Calculate the total pressure in a mixture of `8 g` of oxygen and `4 g` hydrogen confined in a vessel of `1 dm^(3)` at `27^(@)C`. `(R = 0.083 "bar" dm^(3) K^(-1) mol^(-1))`

To calculate the total pressure in a mixture of 8 g of oxygen and 4 g of hydrogen confined in a vessel of 1 dm³ at 27°C, we will follow these steps: ### Step 1: Calculate the number of moles of oxygen (O₂) The molecular weight of oxygen (O₂) is 32 g/mol.

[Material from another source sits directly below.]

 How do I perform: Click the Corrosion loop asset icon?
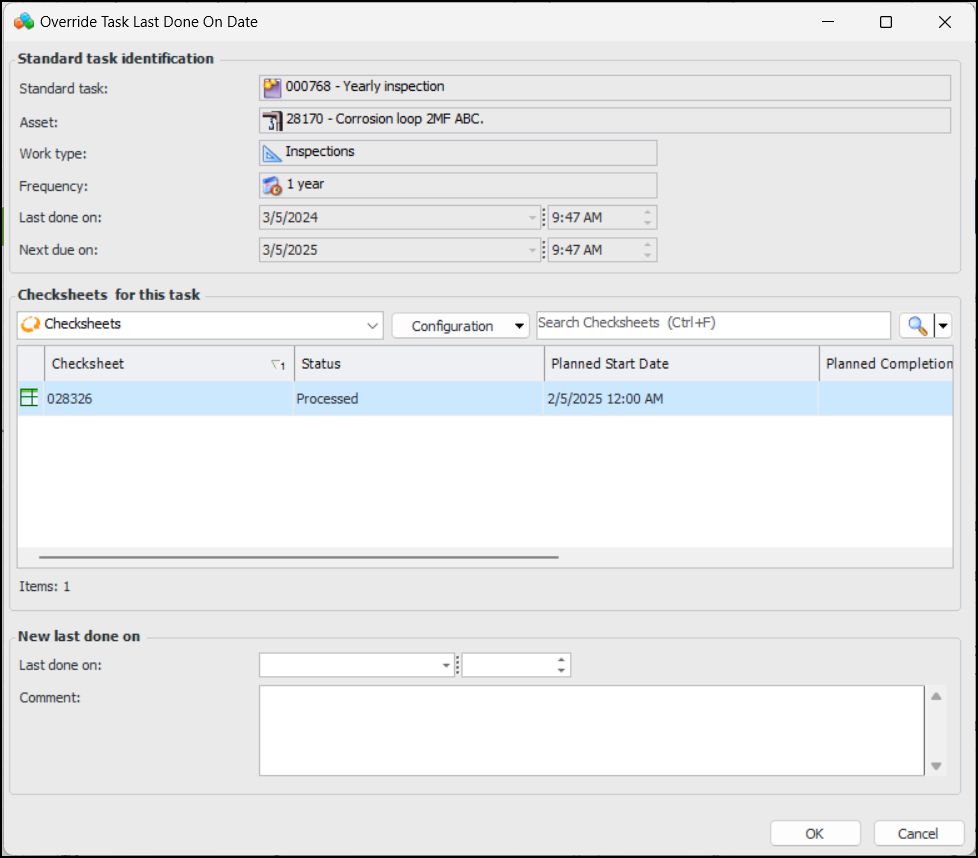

Using the formula for moles: \[ n = \frac{\text{mass}}{\text{molar mass}} \] For oxygen: \[ n_{O_2} = \frac{8 \, \text{g}}{32 \, \text{g/mol}} = 0.25 \, \text{mol} \] ### Step 2: Calculate the number of moles of hydrogen (H₂) The molecular weight of hydrogen (H₂) is 2 g/mol. Using the same formula for moles: \[ n_{H_2} = \frac{4 \, \text{g}}{2 \, \text{g/mol}} = 2 \, \text{mol} \] ### Step 3: Convert the temperature from Celsius to Kelvin The temperature given is 27°C. To convert to Kelvin: \[ T = 27 + 273 = 300 \, \text{K} \] ### Step 4: Use the ideal gas equation to calculate the partial pressure of oxygen The ideal gas equation is: \[ PV = nRT \] Rearranging for pressure (P): \[ P = \frac{nRT}{V} \] Substituting the values for oxygen: - \(n_{O_2} = 0.25 \, \text{mol}\) - \(R = 0.083 \, \text{bar dm}^3 \, \text{K}^{-1} \, \text{mol}^{-1}\) - \(T = 300 \, \text{K}\) - \(V = 1 \, \text{dm}^3\) Calculating: \[ P_{O_2} = \frac{0.25 \times 0.083 \times 300}{1} = 6.225 \, \text{bar} \] ### Step 5: Use the ideal gas equation to calculate the partial pressure of hydrogen Using the same ideal gas equation for hydrogen: Substituting the values for hydrogen: - \(n_{H_2} = 2 \, \text{mol}\) Calculating: \[ P_{H_2} = \frac{2 \times 0.083 \times 300}{1} = 49.8 \, \text{bar} \] ### Step 6: Calculate the total pressure The total pressure (P_total) is the sum of the partial pressures: \[ P_{\text{total}} = P_{O_2} + P_{H_2} = 6.225 + 49.8 = 56.025 \, \text{bar} \] ### Final Answer The total pressure in the mixture is **56.025 bar**. ---